Angie Downes teaches at Lincoln Minster School and is always on the lookout for ways to stimulate and engage her class. TV broadcasts of all kinds can provide a rich repository of material, even those which are not specifically aimed at children’s education.

Angie likes to make maximum use of the interactive whiteboard in her classroom so that the children can create and present their own work to the rest of the group.

“I was about to begin a Weather topic with my Year 2 class, and I was sitting watching the weather forecast on the television,” Angie writes.

“It suddenly occurred to me that I could create a weather map using ACTIVstudio 2 that would allow my six and seven year olds to become ‘real’ weather people.”

I created a flipchart combining the date and weather which proved so successful I continued to use it daily throughout the year.

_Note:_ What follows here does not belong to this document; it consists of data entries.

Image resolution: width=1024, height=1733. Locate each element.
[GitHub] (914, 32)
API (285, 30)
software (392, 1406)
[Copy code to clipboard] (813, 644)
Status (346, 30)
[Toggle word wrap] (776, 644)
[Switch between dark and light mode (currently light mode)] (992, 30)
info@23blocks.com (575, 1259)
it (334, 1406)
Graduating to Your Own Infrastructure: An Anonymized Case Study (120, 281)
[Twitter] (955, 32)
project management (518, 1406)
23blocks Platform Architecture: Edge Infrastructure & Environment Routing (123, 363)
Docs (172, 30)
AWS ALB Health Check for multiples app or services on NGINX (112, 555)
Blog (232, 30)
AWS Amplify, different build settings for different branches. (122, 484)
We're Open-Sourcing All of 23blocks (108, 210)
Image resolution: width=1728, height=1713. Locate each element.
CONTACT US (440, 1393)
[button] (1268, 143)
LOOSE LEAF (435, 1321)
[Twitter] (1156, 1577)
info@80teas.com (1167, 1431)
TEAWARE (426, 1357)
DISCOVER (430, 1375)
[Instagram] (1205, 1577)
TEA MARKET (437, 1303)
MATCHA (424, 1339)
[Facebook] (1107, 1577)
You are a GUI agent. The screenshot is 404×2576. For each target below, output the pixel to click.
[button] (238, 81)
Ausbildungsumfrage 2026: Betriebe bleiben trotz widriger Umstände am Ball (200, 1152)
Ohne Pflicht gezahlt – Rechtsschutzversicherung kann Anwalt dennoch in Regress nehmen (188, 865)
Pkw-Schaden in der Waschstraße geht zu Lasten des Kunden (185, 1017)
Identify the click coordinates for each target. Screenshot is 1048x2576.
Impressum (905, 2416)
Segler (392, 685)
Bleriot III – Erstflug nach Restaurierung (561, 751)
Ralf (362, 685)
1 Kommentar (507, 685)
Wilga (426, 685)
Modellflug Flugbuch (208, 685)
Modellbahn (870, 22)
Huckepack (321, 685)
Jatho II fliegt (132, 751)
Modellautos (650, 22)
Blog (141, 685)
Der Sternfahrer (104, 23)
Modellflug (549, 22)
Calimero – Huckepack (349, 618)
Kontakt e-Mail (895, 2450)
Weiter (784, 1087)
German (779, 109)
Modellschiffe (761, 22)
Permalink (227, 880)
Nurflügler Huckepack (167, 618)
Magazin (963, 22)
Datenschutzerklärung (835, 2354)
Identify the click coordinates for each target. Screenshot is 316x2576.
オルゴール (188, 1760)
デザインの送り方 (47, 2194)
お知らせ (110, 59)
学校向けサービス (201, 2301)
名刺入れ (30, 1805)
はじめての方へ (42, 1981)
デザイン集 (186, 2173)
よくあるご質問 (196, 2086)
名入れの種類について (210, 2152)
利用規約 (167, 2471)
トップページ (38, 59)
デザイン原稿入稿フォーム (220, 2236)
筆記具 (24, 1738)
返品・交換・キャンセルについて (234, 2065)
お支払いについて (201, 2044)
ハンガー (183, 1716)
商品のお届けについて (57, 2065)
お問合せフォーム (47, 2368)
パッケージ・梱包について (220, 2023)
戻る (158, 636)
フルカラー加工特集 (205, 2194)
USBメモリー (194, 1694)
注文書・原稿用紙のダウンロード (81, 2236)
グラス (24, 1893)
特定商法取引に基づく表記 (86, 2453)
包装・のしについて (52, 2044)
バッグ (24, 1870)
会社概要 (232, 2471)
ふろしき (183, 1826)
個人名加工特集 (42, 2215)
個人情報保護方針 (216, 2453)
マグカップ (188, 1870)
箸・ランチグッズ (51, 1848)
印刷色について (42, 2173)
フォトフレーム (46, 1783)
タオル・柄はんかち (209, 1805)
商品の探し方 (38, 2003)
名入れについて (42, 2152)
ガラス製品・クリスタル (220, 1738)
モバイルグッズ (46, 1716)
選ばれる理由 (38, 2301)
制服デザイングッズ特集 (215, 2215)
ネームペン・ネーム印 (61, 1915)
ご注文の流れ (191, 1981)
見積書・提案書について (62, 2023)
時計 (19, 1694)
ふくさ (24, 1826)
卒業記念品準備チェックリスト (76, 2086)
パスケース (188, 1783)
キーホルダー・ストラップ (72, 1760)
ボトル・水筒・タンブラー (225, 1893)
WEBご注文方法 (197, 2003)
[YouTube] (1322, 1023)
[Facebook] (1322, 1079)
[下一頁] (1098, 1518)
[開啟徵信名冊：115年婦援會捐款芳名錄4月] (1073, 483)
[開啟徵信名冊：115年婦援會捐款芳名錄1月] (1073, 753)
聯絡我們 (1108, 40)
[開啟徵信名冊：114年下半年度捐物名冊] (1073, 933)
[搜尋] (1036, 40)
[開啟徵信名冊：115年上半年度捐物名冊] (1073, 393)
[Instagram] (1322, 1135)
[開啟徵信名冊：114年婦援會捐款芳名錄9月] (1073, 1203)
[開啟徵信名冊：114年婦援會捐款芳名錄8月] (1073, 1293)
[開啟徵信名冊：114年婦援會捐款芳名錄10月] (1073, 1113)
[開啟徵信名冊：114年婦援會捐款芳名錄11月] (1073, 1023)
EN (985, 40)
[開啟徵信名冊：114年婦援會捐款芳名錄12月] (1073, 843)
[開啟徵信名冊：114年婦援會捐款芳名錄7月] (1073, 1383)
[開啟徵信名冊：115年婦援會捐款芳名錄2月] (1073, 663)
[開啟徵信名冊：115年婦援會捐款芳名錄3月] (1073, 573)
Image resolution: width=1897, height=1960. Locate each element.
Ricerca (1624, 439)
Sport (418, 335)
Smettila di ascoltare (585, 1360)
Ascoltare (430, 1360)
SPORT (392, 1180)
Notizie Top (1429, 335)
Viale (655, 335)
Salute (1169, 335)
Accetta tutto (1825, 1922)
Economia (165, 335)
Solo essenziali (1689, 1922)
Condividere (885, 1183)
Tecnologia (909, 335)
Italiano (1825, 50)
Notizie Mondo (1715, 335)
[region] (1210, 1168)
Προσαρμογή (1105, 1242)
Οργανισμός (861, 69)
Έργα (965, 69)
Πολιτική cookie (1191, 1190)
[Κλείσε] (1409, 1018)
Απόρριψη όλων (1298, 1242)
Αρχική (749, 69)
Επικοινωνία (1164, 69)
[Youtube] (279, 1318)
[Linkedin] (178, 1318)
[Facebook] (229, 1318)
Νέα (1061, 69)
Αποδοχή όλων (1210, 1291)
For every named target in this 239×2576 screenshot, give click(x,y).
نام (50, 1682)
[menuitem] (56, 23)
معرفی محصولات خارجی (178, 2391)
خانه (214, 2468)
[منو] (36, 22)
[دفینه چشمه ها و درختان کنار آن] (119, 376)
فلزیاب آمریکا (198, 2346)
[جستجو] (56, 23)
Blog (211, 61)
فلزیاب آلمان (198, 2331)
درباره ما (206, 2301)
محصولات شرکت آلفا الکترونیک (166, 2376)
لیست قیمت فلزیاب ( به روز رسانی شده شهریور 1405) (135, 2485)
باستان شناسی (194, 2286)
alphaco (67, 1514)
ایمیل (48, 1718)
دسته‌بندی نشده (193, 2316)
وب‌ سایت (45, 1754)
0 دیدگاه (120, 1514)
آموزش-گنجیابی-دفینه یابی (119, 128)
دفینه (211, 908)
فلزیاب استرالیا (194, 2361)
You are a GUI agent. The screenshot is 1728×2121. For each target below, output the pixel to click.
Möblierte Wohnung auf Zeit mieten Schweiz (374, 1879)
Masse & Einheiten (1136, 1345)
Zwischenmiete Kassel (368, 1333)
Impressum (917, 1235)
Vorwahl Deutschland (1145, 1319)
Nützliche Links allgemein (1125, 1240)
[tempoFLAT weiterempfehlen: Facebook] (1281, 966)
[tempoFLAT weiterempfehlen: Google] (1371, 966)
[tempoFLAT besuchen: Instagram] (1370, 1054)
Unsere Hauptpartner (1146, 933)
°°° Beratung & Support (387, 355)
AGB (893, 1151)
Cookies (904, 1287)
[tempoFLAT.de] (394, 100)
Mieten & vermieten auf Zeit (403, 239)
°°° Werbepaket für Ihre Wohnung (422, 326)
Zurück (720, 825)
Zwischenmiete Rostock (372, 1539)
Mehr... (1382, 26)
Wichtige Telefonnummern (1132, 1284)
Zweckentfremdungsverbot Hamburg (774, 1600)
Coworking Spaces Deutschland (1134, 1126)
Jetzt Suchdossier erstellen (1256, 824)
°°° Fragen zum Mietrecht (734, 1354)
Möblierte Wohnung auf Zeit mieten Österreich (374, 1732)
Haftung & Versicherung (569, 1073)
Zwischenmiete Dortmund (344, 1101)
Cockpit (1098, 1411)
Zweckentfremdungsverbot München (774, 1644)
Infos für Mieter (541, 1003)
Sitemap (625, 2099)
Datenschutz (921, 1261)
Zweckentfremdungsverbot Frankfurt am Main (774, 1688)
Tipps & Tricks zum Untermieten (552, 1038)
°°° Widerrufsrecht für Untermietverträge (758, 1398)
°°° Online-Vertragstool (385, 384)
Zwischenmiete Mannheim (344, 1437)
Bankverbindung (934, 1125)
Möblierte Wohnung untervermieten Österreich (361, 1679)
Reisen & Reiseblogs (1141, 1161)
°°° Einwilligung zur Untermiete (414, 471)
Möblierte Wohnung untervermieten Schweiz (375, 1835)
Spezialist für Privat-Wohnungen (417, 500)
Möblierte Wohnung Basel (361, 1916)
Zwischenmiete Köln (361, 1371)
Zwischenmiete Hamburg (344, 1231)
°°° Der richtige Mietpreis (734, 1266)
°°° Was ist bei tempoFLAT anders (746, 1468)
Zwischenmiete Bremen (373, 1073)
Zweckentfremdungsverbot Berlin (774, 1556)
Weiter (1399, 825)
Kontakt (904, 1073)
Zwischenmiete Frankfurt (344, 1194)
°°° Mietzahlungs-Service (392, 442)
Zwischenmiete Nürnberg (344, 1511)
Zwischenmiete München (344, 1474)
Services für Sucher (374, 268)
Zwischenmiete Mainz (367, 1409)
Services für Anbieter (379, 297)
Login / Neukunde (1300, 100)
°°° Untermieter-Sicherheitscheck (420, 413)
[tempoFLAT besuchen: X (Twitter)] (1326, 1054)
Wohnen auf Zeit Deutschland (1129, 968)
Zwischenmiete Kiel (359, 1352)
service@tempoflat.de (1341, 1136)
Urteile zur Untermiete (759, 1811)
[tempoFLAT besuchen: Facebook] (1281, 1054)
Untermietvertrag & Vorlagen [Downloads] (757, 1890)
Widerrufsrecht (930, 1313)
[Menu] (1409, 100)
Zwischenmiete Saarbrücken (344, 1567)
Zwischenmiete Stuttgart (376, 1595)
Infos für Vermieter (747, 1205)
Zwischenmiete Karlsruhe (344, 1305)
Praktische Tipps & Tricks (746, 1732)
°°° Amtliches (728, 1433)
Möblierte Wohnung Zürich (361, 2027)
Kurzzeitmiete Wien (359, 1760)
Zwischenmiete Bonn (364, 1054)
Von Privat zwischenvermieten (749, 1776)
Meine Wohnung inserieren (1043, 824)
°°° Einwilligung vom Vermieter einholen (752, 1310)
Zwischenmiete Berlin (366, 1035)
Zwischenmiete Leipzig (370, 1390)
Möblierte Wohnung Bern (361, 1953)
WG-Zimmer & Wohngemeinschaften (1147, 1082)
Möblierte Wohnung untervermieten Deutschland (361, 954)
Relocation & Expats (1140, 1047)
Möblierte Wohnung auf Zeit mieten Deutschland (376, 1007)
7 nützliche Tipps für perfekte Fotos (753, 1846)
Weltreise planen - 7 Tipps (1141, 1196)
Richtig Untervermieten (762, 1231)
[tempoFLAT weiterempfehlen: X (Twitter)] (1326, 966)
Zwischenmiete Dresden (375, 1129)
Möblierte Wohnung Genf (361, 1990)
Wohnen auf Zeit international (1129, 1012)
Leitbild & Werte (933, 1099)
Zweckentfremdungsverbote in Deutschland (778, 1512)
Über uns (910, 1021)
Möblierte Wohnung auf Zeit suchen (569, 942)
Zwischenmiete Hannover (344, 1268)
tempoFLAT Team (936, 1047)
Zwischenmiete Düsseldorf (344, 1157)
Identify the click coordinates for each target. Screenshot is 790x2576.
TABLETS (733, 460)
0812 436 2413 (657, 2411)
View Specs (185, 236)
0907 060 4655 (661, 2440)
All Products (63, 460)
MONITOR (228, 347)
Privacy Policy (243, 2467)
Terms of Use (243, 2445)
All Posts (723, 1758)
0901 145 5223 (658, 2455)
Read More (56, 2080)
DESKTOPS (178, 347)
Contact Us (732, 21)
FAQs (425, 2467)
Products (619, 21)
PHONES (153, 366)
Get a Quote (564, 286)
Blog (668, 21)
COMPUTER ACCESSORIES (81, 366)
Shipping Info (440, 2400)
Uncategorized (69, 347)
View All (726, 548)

Angie’s class watched TV weather reports at home and recordings of them at school as a refresher so that they could compare different versions and see how forecasts were presented. The children spent about six weeks on the topic and visited an RAF meteorological station as well as setting up their own weather station in the school grounds.

This allowed them to measure changes in the weather such as levels of rainfall, and enabled a wide range of topic-based learning to take place. Pupils made graphs, used thermometers and rain gauges, calculated wind speed and did scientific experiments with water, sometimes working on their own and sometimes as a team. They learned new vocabulary and grew in confidence as they presented weather forecasts to the rest of the class using the whiteboard. They also thought it was great fun!

Testing captions

Angie found that “their performances as weather people became increasingly more competent and confident as they watched and listened to weather forecasts and then presented their own versions to their peers. Their fluency improved greatly, as did the content of the forecasts. By the end of a three-week period, the children were able to talk about the weather map without the cities and countries being labelled. Used daily over a longer period, the names and locations of other cities, counties, rivers and places of interest were identified and learned.”

The TV weather reports were used as a springboard for a programme of stimulating and creative learning which enabled the children to acquire new skills and knowledge and gain in confidence, whilst enjoying themselves enormously. Angie found that the children gained so much from the topic and the approach used that she feels she will definitely repeat it in the future.